A Sant’Angelo passò il 10 aprile, un giovedì, poco dopo mezzogiorno, proveniente da Pavia, passando da Belgioioso. Fu ricevuto nella sala del Consiglio comunale dal sindaco Raimondo Pandini e dai sindaci dei Comuni del Mandamento. Dovette affacciarsi alla finestra principale del palazzo comunale per rispondere alle continue acclamazioni della gente che voleva rendergli omaggio. Partì dopo le 14,30 seguito a piedi oltre Maiano e poi in carrozza fino a Lodi, dove avrebbe poi proseguito per Crema, avendo come meta finale Trescore Balneario presso Bergamo.

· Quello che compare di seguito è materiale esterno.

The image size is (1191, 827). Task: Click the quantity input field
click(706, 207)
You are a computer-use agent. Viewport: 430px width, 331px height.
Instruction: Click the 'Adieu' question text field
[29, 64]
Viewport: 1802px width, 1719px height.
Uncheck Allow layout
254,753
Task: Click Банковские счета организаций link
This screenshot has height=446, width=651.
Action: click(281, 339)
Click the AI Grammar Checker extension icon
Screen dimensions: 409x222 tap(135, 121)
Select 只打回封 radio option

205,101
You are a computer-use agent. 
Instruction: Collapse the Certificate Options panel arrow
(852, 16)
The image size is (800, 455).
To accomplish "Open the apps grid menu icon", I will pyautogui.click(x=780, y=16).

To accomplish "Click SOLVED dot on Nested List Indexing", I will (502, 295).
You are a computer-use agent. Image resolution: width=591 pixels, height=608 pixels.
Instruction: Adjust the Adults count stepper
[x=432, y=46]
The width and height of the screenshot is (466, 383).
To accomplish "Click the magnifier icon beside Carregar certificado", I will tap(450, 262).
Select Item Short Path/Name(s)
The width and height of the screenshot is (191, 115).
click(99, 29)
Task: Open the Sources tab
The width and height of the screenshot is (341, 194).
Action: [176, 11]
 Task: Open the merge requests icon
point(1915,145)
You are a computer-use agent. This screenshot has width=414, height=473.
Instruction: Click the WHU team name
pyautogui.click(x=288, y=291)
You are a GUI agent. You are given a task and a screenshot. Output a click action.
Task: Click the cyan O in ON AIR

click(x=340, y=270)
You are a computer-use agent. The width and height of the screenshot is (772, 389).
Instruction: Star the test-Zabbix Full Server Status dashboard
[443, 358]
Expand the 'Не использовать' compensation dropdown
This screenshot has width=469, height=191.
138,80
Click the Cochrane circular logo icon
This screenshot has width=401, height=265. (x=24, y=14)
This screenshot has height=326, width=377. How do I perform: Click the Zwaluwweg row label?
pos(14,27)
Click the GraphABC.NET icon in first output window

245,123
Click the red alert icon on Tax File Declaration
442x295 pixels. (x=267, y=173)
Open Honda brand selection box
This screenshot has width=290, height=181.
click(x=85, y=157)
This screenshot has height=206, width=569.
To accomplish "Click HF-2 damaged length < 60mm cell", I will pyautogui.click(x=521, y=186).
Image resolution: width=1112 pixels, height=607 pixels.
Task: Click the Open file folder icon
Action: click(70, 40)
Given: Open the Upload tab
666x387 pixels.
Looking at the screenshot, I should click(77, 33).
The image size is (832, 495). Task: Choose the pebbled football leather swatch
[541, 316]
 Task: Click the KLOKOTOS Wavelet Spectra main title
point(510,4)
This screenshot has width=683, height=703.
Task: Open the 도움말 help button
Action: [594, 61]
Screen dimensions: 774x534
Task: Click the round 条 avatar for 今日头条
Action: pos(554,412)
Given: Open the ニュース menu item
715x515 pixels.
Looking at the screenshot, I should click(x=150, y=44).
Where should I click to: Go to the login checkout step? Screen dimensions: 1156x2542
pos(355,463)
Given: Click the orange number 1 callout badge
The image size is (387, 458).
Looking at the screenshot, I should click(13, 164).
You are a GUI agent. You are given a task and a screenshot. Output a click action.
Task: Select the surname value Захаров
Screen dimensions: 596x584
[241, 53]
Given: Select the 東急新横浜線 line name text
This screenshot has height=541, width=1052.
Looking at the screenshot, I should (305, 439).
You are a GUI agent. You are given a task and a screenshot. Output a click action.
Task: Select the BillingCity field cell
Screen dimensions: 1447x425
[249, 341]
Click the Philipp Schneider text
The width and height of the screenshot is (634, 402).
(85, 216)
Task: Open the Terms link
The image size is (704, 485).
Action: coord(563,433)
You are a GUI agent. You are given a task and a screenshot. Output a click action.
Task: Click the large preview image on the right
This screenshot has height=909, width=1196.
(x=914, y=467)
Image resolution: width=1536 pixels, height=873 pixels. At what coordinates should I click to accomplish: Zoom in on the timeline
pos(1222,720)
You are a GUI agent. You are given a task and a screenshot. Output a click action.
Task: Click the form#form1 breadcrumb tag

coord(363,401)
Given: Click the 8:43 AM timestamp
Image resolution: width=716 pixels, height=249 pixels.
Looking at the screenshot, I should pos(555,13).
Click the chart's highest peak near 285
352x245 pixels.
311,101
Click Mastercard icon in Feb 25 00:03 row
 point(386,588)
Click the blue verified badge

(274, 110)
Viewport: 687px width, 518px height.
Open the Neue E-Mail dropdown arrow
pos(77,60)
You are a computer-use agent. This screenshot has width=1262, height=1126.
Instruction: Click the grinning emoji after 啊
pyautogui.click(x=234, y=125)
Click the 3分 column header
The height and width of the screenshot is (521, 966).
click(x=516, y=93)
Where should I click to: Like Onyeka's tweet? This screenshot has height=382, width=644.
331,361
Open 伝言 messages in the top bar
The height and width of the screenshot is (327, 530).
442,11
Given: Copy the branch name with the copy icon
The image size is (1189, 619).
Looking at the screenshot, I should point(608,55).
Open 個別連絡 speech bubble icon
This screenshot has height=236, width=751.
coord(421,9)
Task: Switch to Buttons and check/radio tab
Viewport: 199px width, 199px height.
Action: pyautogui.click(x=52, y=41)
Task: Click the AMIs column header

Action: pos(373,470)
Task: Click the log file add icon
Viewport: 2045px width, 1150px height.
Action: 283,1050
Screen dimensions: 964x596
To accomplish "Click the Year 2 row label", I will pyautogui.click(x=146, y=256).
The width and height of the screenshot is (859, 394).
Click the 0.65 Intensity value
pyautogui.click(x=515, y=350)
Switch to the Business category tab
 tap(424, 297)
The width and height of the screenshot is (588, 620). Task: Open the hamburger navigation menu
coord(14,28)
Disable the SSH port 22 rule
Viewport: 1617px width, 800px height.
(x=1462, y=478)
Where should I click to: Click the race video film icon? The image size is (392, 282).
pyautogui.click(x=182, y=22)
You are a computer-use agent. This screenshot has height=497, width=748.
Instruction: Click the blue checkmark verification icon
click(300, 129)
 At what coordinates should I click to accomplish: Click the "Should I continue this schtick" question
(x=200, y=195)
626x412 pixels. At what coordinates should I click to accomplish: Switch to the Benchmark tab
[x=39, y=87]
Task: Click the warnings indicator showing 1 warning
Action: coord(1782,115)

Le cronache del tempo non hanno parlato di un episodio, tramandato oralmente dagli anziani del paese, che sarebbe avvenuto durante la visita del Generale a Sant’Angelo. Si racconta che Garibaldi, dopo le parole pronunciate dalla finestra del Municipio, volesse raggiungere la chiesa parrocchiale. Il parroco Dedè, subito informato, si appostò in cotta e stola davanti al portone della chiesa e quando giunse il generale Garibaldi, senza dire nulla, gli sbattè il portone in faccia. Nessun documento autentica questo episodio, ma è certamente verosimile conoscendo i sentimenti del parroco verso l’anticlericale Garibaldi.
Antonio Saletta

Il proclama inviato da Lodi, il 22 giugno 1859, al parroco don Bassano Dedè
con l’invito a divulgare dal pulpito l’arruolamento volontario garibaldino.